• Work to do:
Copy out the data below, everything from the line containing "The image size is (799, 392)." down to the line containing "Open the Add", with both of those lines included.

start Raw records

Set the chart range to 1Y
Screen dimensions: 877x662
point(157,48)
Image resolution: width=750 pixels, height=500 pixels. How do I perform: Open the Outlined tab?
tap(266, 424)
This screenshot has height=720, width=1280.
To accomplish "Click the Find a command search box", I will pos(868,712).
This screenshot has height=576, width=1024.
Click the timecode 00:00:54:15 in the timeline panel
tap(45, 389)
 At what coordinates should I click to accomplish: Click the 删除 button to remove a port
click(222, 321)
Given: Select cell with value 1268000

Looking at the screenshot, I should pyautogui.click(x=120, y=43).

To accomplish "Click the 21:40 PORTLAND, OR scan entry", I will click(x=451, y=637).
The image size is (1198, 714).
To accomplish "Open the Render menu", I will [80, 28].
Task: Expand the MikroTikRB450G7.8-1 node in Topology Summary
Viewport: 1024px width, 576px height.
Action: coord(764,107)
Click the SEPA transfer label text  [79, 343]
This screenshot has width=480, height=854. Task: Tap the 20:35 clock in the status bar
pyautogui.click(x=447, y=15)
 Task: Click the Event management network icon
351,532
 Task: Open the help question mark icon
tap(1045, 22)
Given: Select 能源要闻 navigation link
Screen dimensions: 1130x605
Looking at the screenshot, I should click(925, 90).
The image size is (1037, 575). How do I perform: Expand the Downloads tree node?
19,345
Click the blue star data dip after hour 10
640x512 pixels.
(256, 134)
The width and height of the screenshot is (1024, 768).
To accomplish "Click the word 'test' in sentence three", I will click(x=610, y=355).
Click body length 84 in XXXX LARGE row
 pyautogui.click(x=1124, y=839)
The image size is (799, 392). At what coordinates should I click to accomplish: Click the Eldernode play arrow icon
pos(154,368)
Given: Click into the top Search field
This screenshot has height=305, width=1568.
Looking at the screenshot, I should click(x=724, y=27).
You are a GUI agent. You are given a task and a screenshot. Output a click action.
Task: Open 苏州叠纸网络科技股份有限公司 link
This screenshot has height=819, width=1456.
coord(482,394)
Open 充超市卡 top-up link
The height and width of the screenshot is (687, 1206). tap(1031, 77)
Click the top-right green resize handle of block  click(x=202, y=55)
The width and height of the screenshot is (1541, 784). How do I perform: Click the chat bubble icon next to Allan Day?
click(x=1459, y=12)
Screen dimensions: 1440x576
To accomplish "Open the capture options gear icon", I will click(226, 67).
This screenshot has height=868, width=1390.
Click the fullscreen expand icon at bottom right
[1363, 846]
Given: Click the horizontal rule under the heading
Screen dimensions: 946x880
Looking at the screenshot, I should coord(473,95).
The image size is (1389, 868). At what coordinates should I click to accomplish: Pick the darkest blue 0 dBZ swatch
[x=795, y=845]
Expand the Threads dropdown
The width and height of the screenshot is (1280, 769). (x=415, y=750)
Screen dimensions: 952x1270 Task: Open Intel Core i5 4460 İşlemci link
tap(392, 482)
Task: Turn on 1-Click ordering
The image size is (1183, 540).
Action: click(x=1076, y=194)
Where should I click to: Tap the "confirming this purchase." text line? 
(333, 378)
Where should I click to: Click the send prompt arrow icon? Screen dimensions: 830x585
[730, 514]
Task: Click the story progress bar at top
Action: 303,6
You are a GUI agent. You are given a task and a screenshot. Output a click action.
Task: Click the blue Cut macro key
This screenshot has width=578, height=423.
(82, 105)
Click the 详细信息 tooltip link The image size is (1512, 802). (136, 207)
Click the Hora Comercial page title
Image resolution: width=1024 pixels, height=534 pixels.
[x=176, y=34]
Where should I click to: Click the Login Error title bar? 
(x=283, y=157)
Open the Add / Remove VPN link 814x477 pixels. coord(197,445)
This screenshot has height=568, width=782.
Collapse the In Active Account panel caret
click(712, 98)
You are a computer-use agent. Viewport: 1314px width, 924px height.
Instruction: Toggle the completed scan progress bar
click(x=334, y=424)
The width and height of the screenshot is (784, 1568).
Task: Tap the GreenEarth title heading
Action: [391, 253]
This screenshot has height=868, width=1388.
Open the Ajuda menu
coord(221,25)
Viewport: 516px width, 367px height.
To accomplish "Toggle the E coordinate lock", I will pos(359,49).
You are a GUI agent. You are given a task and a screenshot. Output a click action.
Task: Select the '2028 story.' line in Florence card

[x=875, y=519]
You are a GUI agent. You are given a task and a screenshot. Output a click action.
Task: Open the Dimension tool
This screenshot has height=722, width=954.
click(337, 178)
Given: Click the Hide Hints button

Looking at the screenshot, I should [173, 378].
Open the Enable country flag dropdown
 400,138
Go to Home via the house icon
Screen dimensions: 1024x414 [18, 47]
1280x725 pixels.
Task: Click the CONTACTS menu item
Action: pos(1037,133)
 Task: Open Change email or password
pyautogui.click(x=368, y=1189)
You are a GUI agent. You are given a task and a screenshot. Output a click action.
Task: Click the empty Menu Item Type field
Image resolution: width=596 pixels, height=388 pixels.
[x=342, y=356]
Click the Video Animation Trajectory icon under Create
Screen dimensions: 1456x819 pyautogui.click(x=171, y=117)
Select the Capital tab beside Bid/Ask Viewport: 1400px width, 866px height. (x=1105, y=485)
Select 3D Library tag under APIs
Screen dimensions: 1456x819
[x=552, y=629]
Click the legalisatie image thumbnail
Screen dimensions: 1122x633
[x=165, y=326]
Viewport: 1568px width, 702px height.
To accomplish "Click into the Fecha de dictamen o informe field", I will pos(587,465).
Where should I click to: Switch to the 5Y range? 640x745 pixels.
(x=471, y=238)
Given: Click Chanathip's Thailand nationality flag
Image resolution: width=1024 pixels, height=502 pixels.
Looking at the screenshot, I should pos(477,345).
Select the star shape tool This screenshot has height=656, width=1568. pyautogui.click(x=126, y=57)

end Raw records

• Expected answer:
The image size is (799, 392). At what coordinates should I click to accomplish: Click the Eldernode play arrow icon
pos(154,368)
Given: Click into the top Search field
This screenshot has height=305, width=1568.
Looking at the screenshot, I should click(x=724, y=27).
You are a GUI agent. You are given a task and a screenshot. Output a click action.
Task: Open 苏州叠纸网络科技股份有限公司 link
This screenshot has height=819, width=1456.
coord(482,394)
Open 充超市卡 top-up link
The height and width of the screenshot is (687, 1206). tap(1031, 77)
Click the top-right green resize handle of block  click(x=202, y=55)
The width and height of the screenshot is (1541, 784). How do I perform: Click the chat bubble icon next to Allan Day?
click(x=1459, y=12)
Screen dimensions: 1440x576
To accomplish "Open the capture options gear icon", I will click(226, 67).
This screenshot has height=868, width=1390.
Click the fullscreen expand icon at bottom right
[1363, 846]
Given: Click the horizontal rule under the heading
Screen dimensions: 946x880
Looking at the screenshot, I should coord(473,95).
The image size is (1389, 868). At what coordinates should I click to accomplish: Pick the darkest blue 0 dBZ swatch
[x=795, y=845]
Expand the Threads dropdown
The width and height of the screenshot is (1280, 769). (x=415, y=750)
Screen dimensions: 952x1270 Task: Open Intel Core i5 4460 İşlemci link
tap(392, 482)
Task: Turn on 1-Click ordering
The image size is (1183, 540).
Action: click(x=1076, y=194)
Where should I click to: Tap the "confirming this purchase." text line? 
(333, 378)
Where should I click to: Click the send prompt arrow icon? Screen dimensions: 830x585
[730, 514]
Task: Click the story progress bar at top
Action: 303,6
You are a GUI agent. You are given a task and a screenshot. Output a click action.
Task: Click the blue Cut macro key
This screenshot has width=578, height=423.
(82, 105)
Click the 详细信息 tooltip link The image size is (1512, 802). (136, 207)
Click the Hora Comercial page title
Image resolution: width=1024 pixels, height=534 pixels.
[x=176, y=34]
Where should I click to: Click the Login Error title bar? 
(x=283, y=157)
Open the Add / Remove VPN link 814x477 pixels. coord(197,445)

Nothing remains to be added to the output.